AI can aid disease understanding and drug development. By using data from patients’ electronic health records, researchers can identify patterns that may be associated with certain diseases, and therefore more effectively find solutions. Machine learning can then be used to analyse data from past clinical trials to identify which drugs are most likely to succeed in future trials. AI can also help identifying suitable cohorts by analysing medical records and social media content, speeding up the trial recruitment by using AI to alert medical staff and patients about trial opportunities, thus leading to trials with more successful outcomes.

AI can play an important role in diagnosis.
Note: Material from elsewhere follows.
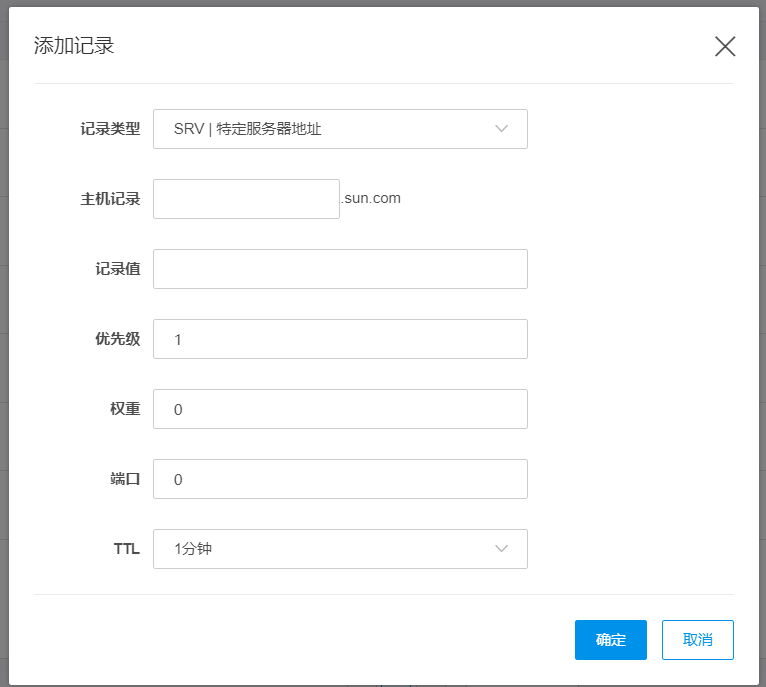
Task: Click the 添加记录 dialog title
Action: point(74,46)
In 2021, we out licensed Bonebot, now known as “Flamingo”, – an AI technology used to detect the presence of “silent” or asymptomatic fractures in the spine – to ImageBiopsy Lab for them to integrate into its existing hospital platform to increase detection of vertebral fractures caused by underlying osteoporosis1. Bonebot works by looking at x-rays taken of other parts of the body, such as the chest, in combination with spine containing CT scans, to automatically learn the 3D features of the spine and detect fractures.

We hope that the Bonebot can improve the way  spinal fractures, due to osteoporosis, are detected which can often go undetected..
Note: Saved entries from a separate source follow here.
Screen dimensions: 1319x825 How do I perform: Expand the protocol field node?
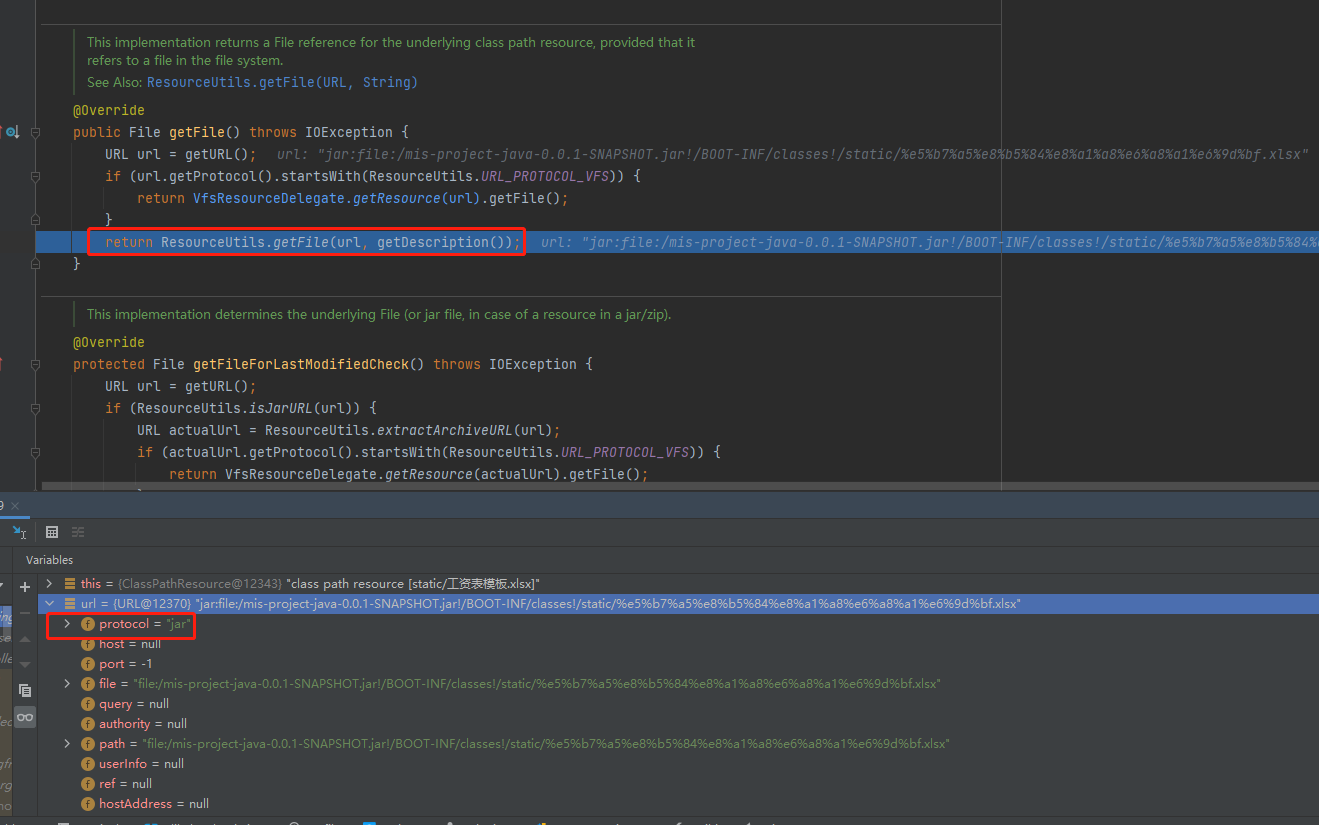(66, 624)
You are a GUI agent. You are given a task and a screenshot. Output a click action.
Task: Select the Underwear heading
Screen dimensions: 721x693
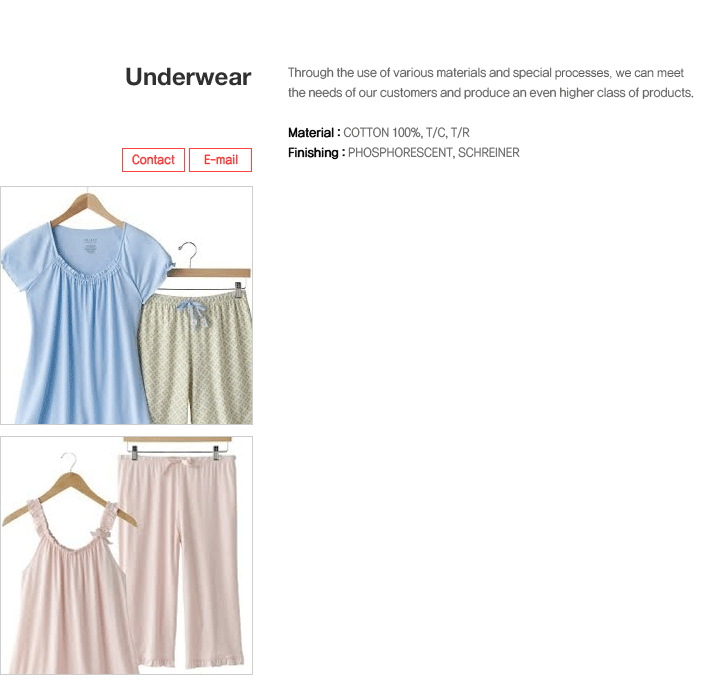(188, 77)
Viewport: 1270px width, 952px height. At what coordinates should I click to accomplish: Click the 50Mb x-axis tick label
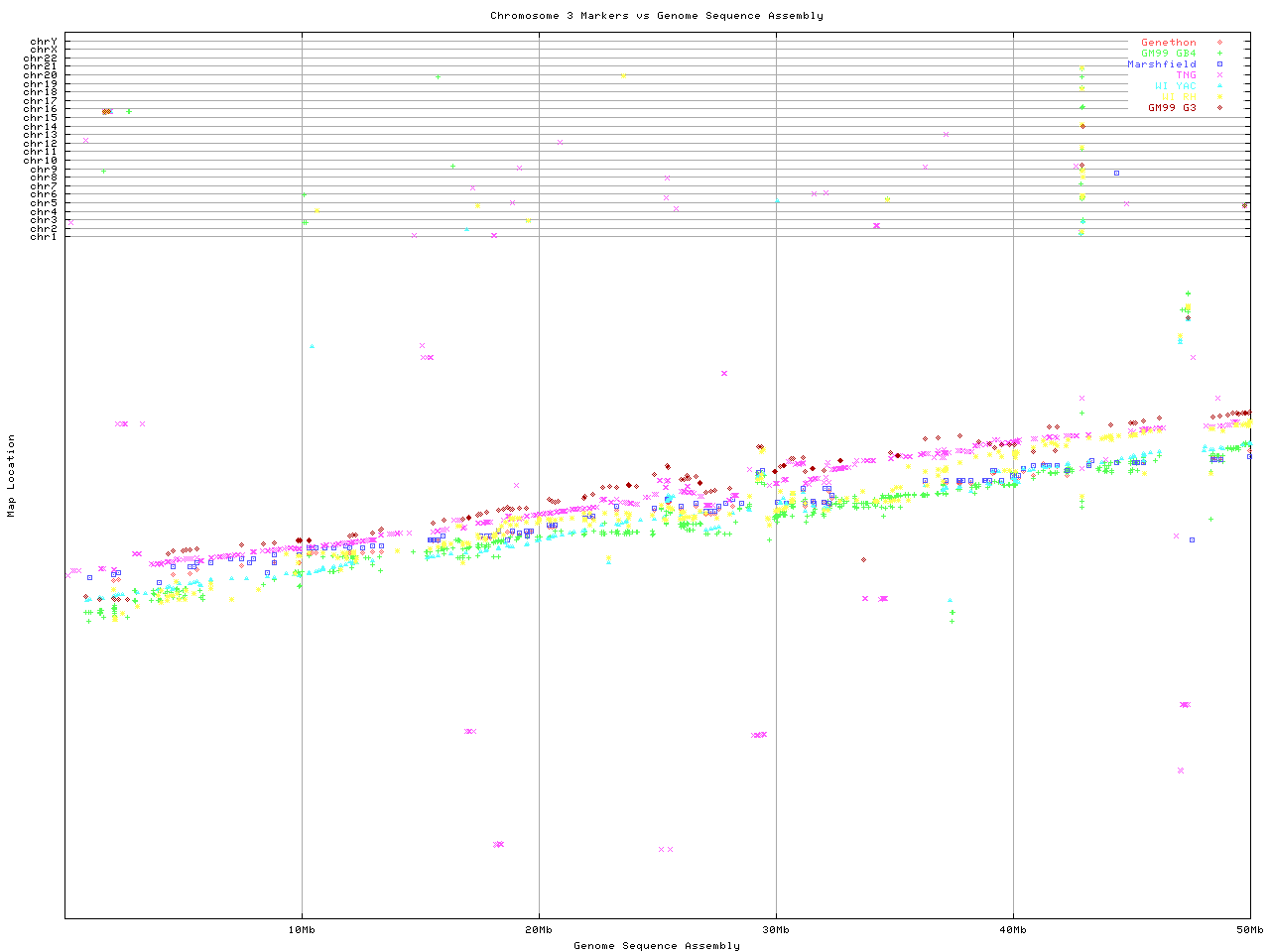(x=1249, y=930)
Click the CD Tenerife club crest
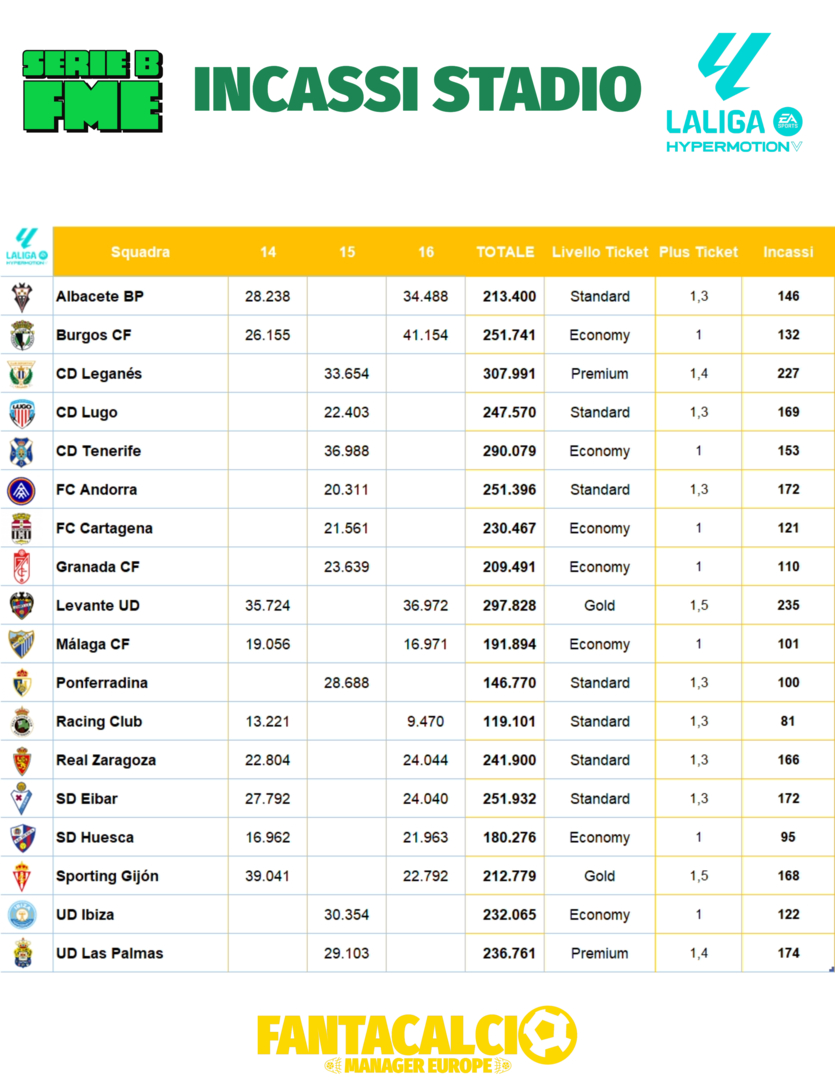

We are exploring meaningful ways to incorporate ChatGPT into our day-to-day operations. ChatGPT is a chatbot powered by a type of Artificial Intelligence called a Large Language model, released by OpenAI. Put simply, it’s an easy-to-use text generator trained on a wide variety of text data; everything from internet posts and web pages to books and academic papers.
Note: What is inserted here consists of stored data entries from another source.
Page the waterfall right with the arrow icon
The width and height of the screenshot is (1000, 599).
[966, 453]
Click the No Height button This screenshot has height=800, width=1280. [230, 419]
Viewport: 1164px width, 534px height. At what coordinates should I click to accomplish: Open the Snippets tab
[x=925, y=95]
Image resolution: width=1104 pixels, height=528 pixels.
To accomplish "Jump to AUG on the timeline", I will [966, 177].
Its impressive capabilities can be harnessed to process knowledge at scale, thus accelerating knowledge-intensive or even creative work like writing job descriptions, generating personal emails at scale, and summarizing large documents. While its medical use is not approved, in the space of chemistry and biology, generative models are progressing very quickly, and we might see them play a crucial role in drug discovery in the future.

1. Wang Y, Cai H, Pu Y, Li J, Yang F, Yang C, Chen L and Hu Z (2022) The value of AI in the Diagnosis, Treatment, and Prognosis of Malignant Lung Cancer. Front. Radiol. 2:810731. doi: 10.3389/fradi.2022.810731

How can artificial intelligence help choose patients for clinical trials?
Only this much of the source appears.